# Challange to all of you



## COMMANDER (Dec 20, 2015)

What was your very first slot or slotless car? Now we are all getting old so some may have to think really hard, some will have to go back a lil farther then others but lets see who all can remember there first. pics please of the actual or one just like it, lets go guys lol.


----------



## COMMANDER (Dec 20, 2015)

my memory is a lil cloudy but I believe this was my first or maybe my favorite lol.


----------



## Dyno Dom (May 26, 2007)

My 1st was a T-Jet set with tan Jag XKE and Turquoise Vette.


----------



## sethndaddy (Dec 4, 2004)

I can't remember, but it was either the fly vs. spiderman skreecher set, or the tyco silver streak?? the dime-a-dozen set that had 2 porsche, one green/chrome the other orange/chrome.
I know one xmas i got a brown tyco blazer.
one xmas it was the afx blue blazer/cj7 set.
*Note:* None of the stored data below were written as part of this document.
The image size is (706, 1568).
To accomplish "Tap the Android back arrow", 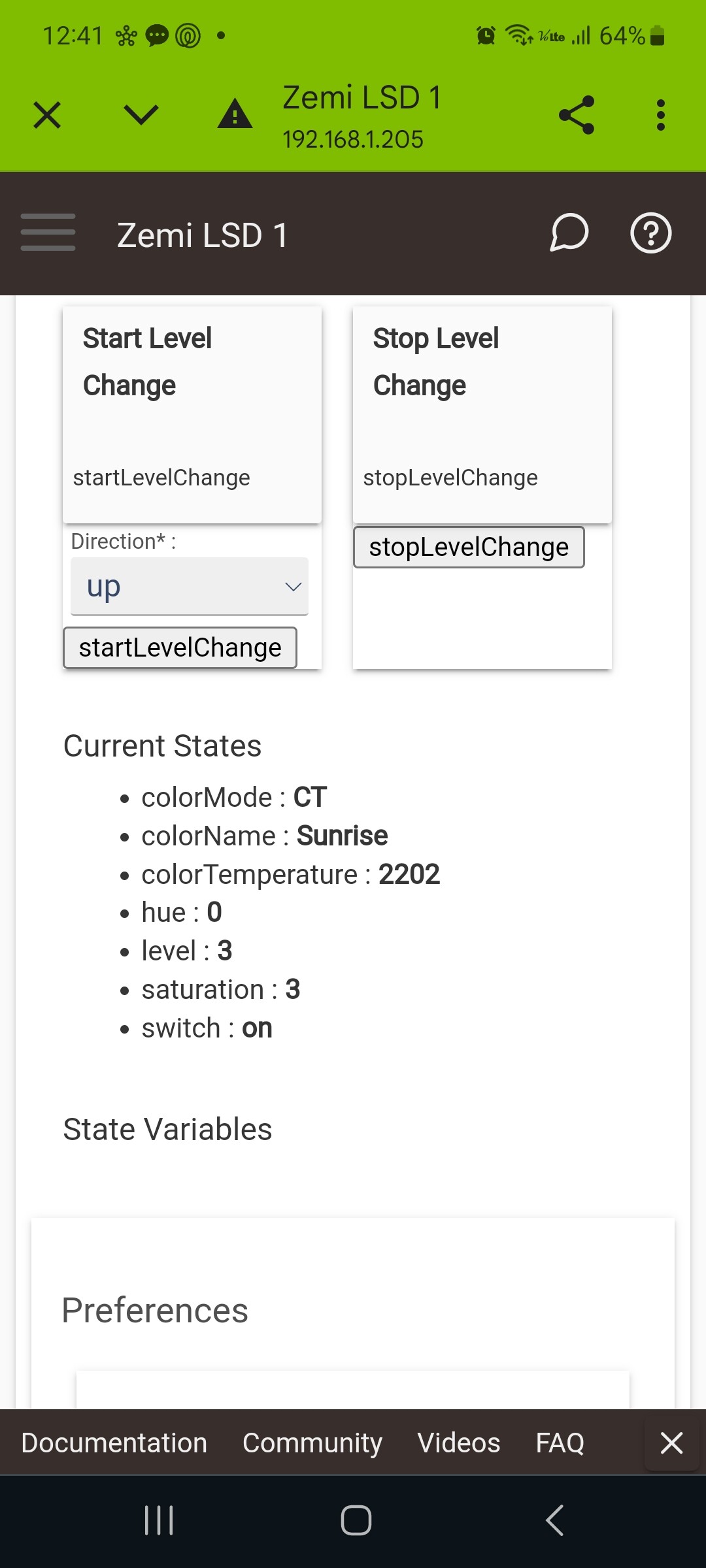I will (554, 1520).
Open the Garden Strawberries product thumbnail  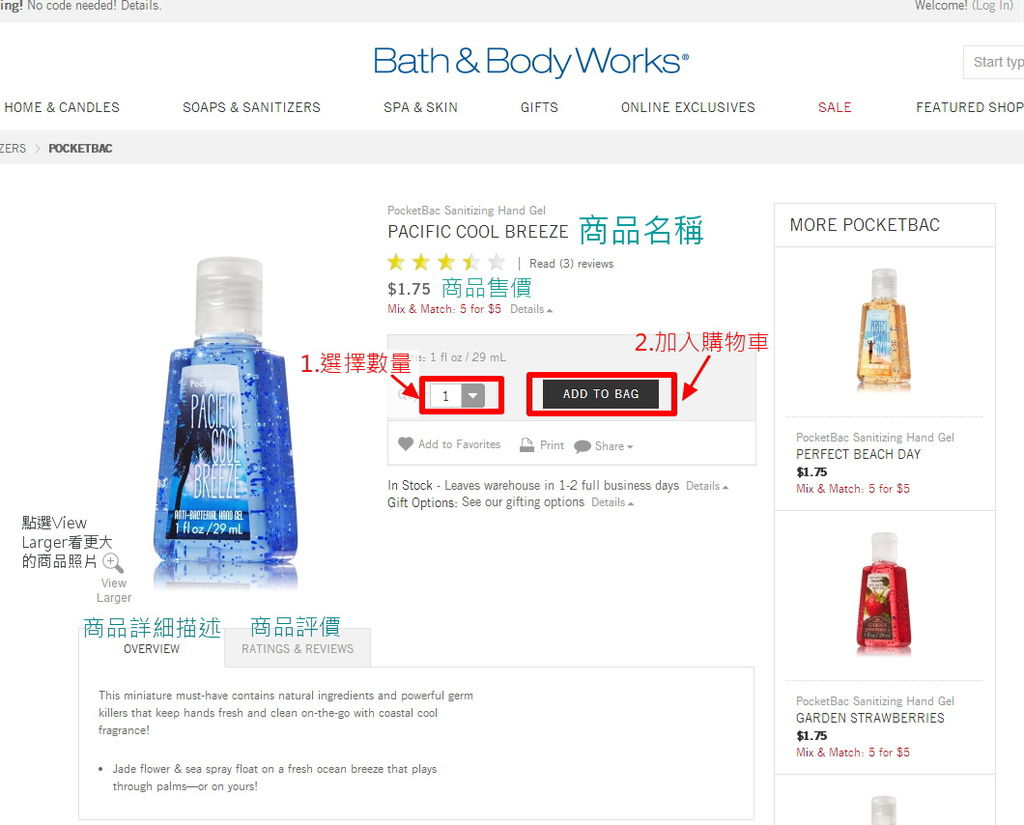pyautogui.click(x=884, y=592)
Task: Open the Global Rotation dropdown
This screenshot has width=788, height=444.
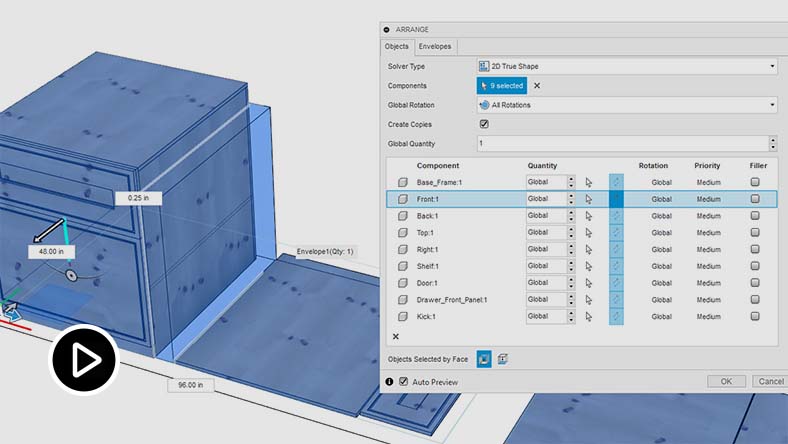Action: pos(626,105)
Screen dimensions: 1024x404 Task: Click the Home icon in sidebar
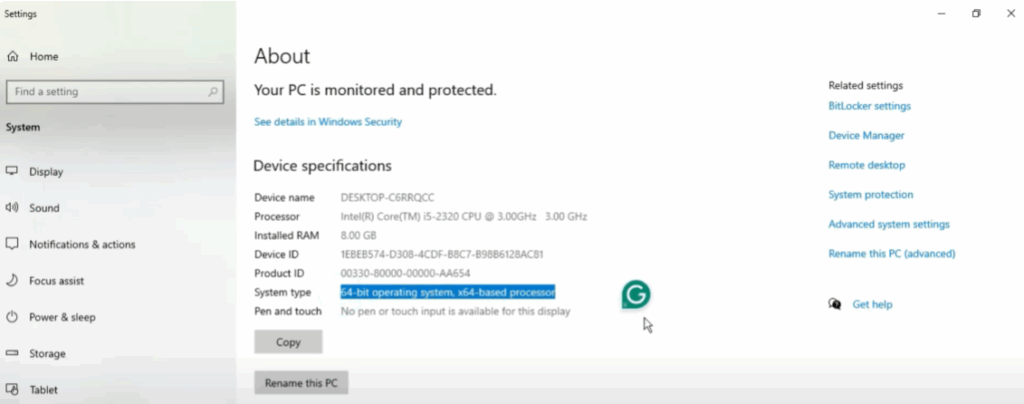tap(13, 57)
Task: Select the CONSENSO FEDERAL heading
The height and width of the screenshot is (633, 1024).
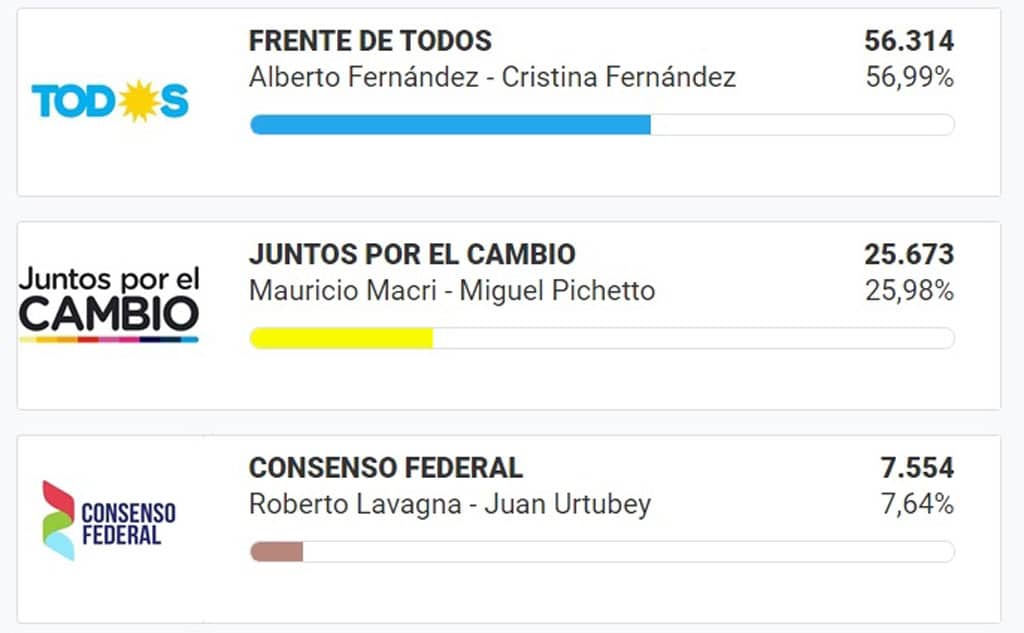Action: 386,468
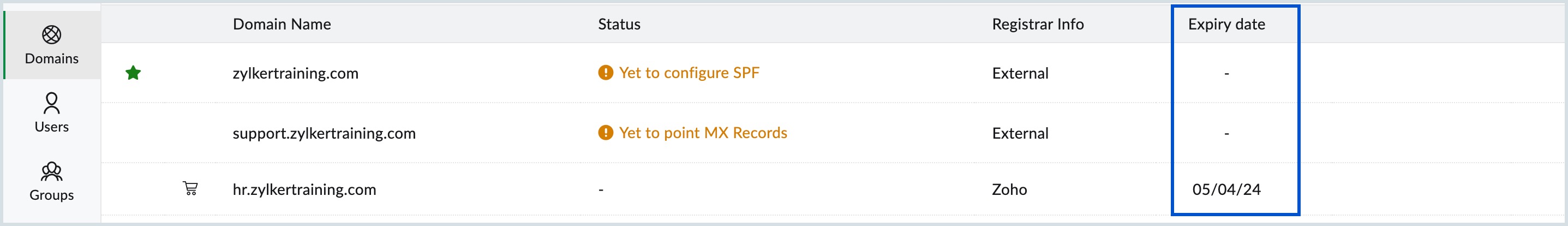Click the "Yet to point MX Records" link
The width and height of the screenshot is (1568, 226).
tap(703, 133)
Interesting enough, I never asked for a slotcar set, that was all my dad. I asked for star wars figures and electronic handheld games. (yes im a little younger then most of you guys, but not much) ahhhhh the 70's and early 80's


----------



## slotcardan (Jun 9, 2012)

..............


----------



## vaBcHRog (Feb 19, 2003)

I got a Sears Allstate set for christmas early sixties then got a Cox Chaparrel in mid sixties










What I vividly remember about the chaparral was the tapered axles. magnesium wheels and the wing nuts that held them on.


----------



## Rich Dumas (Sep 3, 2008)

My first slot car was an Aurora vibrator HO car. It had a '62 Ford convertable body. That was 54 years ago, I don't recall what happened to that car, a couple of years later the Aurora Thunderjets came out and the vibrator cars were obsolete.


----------



## [email protected] (Jan 31, 2010)

My first slot car was a Nite glow Tyco set. I was 6. 
It included these cars.







[/IMG]


----------



## RT-HO (May 27, 2009)

Aurora vibrator race set.
Christmas 1962
I would have been 6 years old.
53 years later T-Jets are still my favorites


----------



## Ralphthe3rd (Feb 24, 2011)

My First Slotcar set was an Eldon 1/32 set in the mid 60's, it came with two chassis and six bodies(and I remember all of them). I really enjoyed that set, but all the other kids in my neighborhood had HO sets, so I made the switch to HO and T-Jets, and now, I'm back having fun with T-Jets again. BTW- in my First Aurora T-Jet set, it came with a Willys and a Cheetah.


----------



## stlracer (Jan 16, 2016)

The one I remember was a Aurora T-jet Toronado. You could really!! lower them.


----------



## smalltime (Jun 3, 2006)

JC Penny AFX (non magnatraction) figure 8 set. Don't remember the shells.......They're long gone.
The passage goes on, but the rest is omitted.